- [Task brief] From the forum thread below about meeting for breakfast before the Blast, pull out word for word the part that opens with the words containing "## irocz2u (Jul" and closes with "stuff like this.".

BEGIN Provided text

So who's up for Breakfast the Saturday in August just before we go to the Blast?? Do we wanna terrorize,,,,,,,errr,,,,,,,,eat at Cracker Barrell again?? Or do we wanna pick another place close by, or even get creative and make something up???

I'm not that familiar with the restaurants in that area that serve breakfast and have that much room, so some of you locals help us out here.

Let's here em', who's coming and what's your ideas.

Me and the wife and kid are gonna be there. (and we ain't bringing a stinkin puppy home this time!!!)


----------



## christy (Jul 6, 2009)

I'm not familiar with the area either, but I'm gonna do my best to attend.


----------



## Hooked On Quack (Jul 6, 2009)

Too early...yawn


----------



## Jim Thompson (Jul 6, 2009)

ok we are in


----------



## Hooked On Quack (Jul 6, 2009)

Jim Thompson said:


> ok we are in


----------



## Nicodemus (Jul 6, 2009)

Count me in, and I`ll have 5 with me...


----------



## Miguel Cervantes (Jul 6, 2009)

Jim Thompson said:


> ok we are in


 
Good one Jim....


----------



## christy (Jul 6, 2009)

Who else is bringing children? I have a 2.5 year old. Would it be more trouble than its worth to bring him with us? What Yall think?


----------



## Jim Thompson (Jul 6, 2009)

Hooked On Quack said:


>





scooter1 said:


> Good one Jim....




ok so yall got me   again

but we will be at the blast though


----------



## Miguel Cervantes (Jul 6, 2009)

christy said:


> Who else is bringing children? I have a 2.5 year old. Would it be more trouble than its worth to bring him with us? What Yall think?


 
Lots of stuff for a youngun to see. I'd bring him.


----------



## irocz2u (Jul 6, 2009)

were  is  this  blast going  be


----------



## Nicodemus (Jul 6, 2009)

JT, I`ll see you and L at breakfast.   Christy, bring your child. Little ones love stuff like this.


----------



## The Original Rooster (Jul 6, 2009)

END Provided text
BEGIN Excerpted data

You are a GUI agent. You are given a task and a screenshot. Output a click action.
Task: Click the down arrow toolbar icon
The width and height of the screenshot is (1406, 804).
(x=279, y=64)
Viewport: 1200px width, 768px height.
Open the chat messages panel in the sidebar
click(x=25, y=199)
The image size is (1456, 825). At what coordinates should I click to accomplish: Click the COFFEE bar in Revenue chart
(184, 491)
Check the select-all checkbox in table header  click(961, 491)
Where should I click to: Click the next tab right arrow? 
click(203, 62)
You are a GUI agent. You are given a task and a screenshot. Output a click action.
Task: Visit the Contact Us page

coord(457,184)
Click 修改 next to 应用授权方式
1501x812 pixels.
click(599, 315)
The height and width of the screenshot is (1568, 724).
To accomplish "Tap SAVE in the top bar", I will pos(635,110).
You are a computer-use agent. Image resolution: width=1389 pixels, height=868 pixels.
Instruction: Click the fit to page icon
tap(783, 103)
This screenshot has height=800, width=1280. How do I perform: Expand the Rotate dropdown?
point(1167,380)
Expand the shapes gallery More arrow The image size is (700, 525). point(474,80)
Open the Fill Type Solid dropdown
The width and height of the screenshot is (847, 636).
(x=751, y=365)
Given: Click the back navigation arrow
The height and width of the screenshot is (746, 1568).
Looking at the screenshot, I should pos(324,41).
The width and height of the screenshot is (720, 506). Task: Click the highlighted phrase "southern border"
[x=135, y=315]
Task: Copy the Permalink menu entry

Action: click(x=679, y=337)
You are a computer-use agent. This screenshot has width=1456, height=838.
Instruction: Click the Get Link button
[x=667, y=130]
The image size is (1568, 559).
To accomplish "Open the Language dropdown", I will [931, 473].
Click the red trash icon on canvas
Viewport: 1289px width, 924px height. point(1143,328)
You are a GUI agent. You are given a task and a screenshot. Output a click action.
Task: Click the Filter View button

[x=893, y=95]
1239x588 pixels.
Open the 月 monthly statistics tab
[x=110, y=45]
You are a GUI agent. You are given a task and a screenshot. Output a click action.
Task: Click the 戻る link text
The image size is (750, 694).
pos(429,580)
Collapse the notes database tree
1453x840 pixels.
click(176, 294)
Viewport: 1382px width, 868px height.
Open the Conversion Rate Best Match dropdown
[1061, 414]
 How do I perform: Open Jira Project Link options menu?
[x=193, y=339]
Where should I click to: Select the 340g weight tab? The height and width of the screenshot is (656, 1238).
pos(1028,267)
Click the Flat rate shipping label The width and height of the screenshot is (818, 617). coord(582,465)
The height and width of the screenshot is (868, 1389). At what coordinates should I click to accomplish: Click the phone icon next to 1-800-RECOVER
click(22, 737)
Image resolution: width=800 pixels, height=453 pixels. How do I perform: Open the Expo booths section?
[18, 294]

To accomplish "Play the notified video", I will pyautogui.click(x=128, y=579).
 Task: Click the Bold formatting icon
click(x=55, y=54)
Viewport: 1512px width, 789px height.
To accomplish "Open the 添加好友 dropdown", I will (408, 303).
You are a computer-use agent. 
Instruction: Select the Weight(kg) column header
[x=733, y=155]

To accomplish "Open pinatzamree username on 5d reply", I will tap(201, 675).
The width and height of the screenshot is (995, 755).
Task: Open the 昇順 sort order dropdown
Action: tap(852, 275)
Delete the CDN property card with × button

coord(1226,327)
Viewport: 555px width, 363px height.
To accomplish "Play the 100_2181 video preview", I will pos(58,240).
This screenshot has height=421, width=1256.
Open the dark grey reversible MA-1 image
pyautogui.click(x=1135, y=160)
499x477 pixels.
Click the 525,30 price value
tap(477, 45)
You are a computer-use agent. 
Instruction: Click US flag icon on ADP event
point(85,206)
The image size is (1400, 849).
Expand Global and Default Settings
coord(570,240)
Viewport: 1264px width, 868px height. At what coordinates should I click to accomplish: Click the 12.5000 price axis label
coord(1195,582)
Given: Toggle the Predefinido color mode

END Excerpted data

- [Reply to the exercise]
## irocz2u (Jul 6, 2009)

were  is  this  blast going  be


----------



## Nicodemus (Jul 6, 2009)

JT, I`ll see you and L at breakfast.   Christy, bring your child. Little ones love stuff like this.